Design and development of a stable polyherbal formulation based on the results of compatibility studies.

INTRODUCTION: Ayurvedic and herbal medicinal products contain a combination of botanicals; each of these contains a number of chemical compounds that may give the anticipated activity in combination. Therefore, it is very important to analyze and evaluate the compatibility of various active constituents and markers from different medicinal plants for their possible chemical interactions with various excipients at different storage conditions during the development of a stable polyherbal formulation. OBJECTIVE: To study chemical stability of kalmegh (Andrographis paniculata) and kutki (Picrorhiza kurroa) extract for their active markers andrographolide, kutkoside and picroside-I and to develop stable polyherbal formulation based on the incompatibility studies. MATERIALS AND METHODS: The compatibility study was carried out on individual ethanolic extracts of these two plants along with the commonly used excipients in the ratio of 1:1 at 40 ± 2°C and 75 ± 5% relative humidity and at a refrigeration temperature of 5 ± 1°C for initial, 7-, 15- and 30-day intervals.
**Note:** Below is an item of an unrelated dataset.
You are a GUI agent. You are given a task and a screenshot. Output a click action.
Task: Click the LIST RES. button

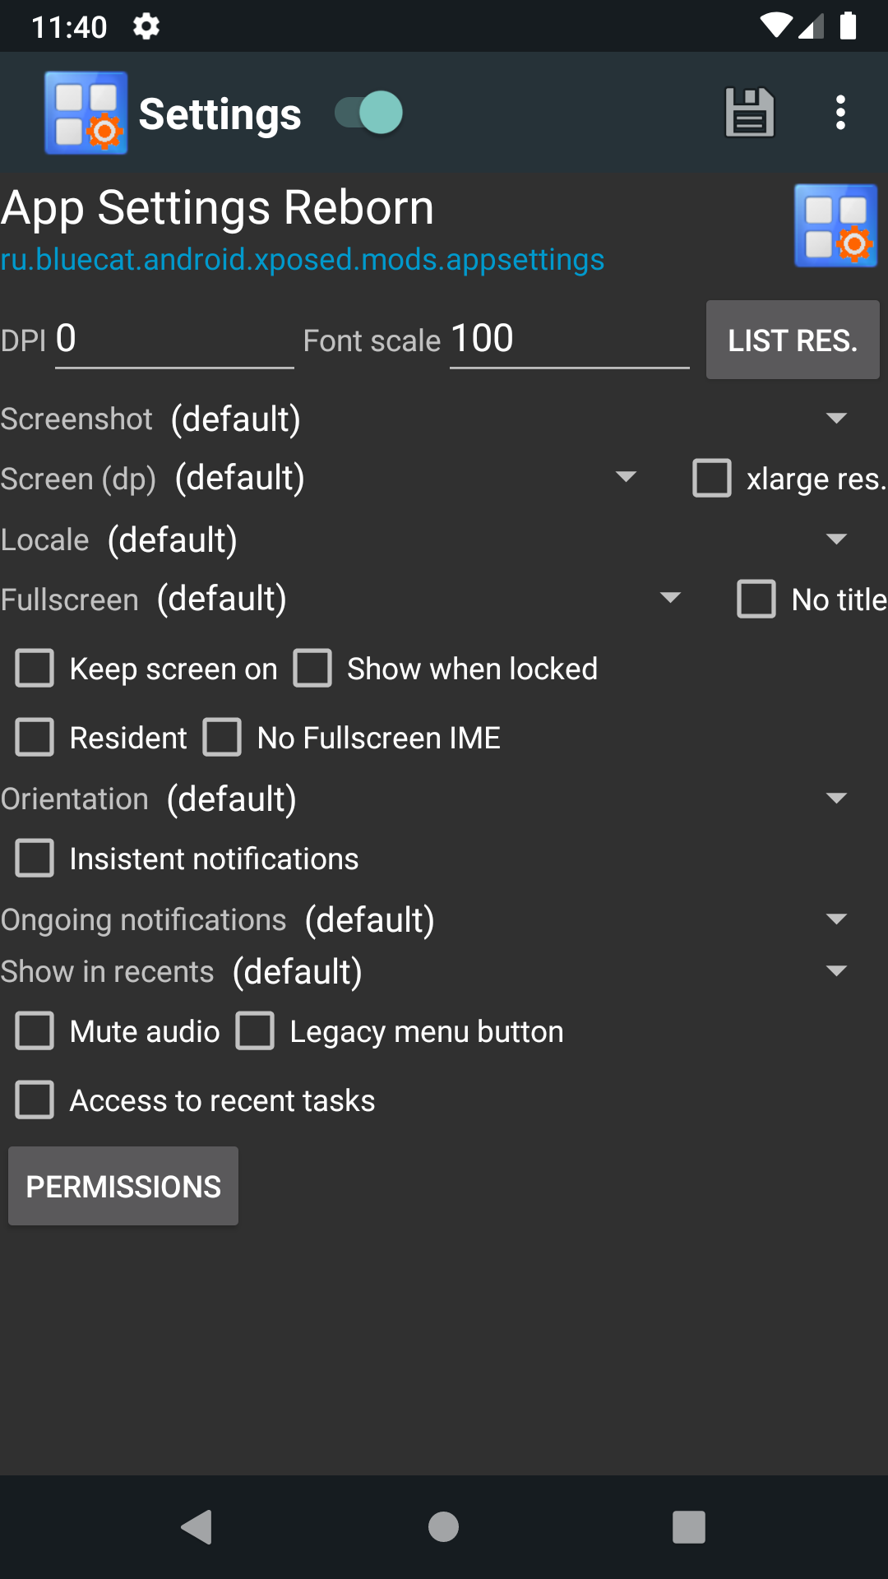[x=792, y=340]
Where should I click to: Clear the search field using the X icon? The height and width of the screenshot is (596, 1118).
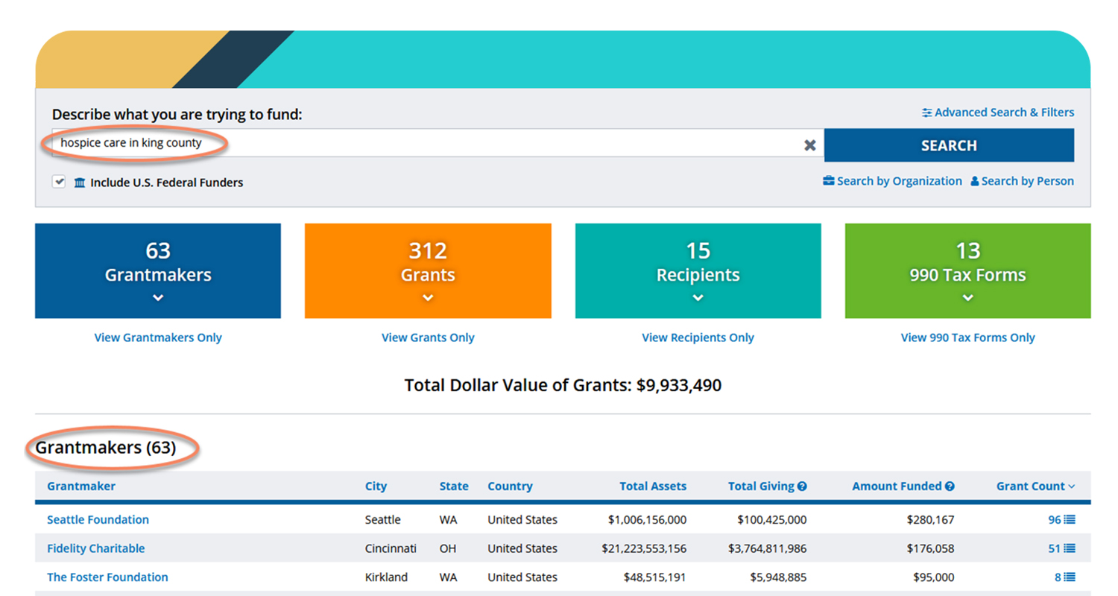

The analysis was carried out using the validated reverse phase-high-performance liquid chromatography methods. A stable tablet dosage form was developed based on the results of these studies. RESULT: The study suggested that the active markers of kutki (kutkoside and picroside-I) were found to be degraded in the presence of the kalmegh extract. However, the active marker of the kalmegh extract (andrographolide) was found to be stable. Both the extracts showed excellent compatibility with all the excipients used in making this formulation. No significant decrease in the kutkoside and picroside-I content from the formulation was observed. CONCLUSION: By separate granulation process the exposure of both the extracts can be minimized thus avoiding the degradation of active markers.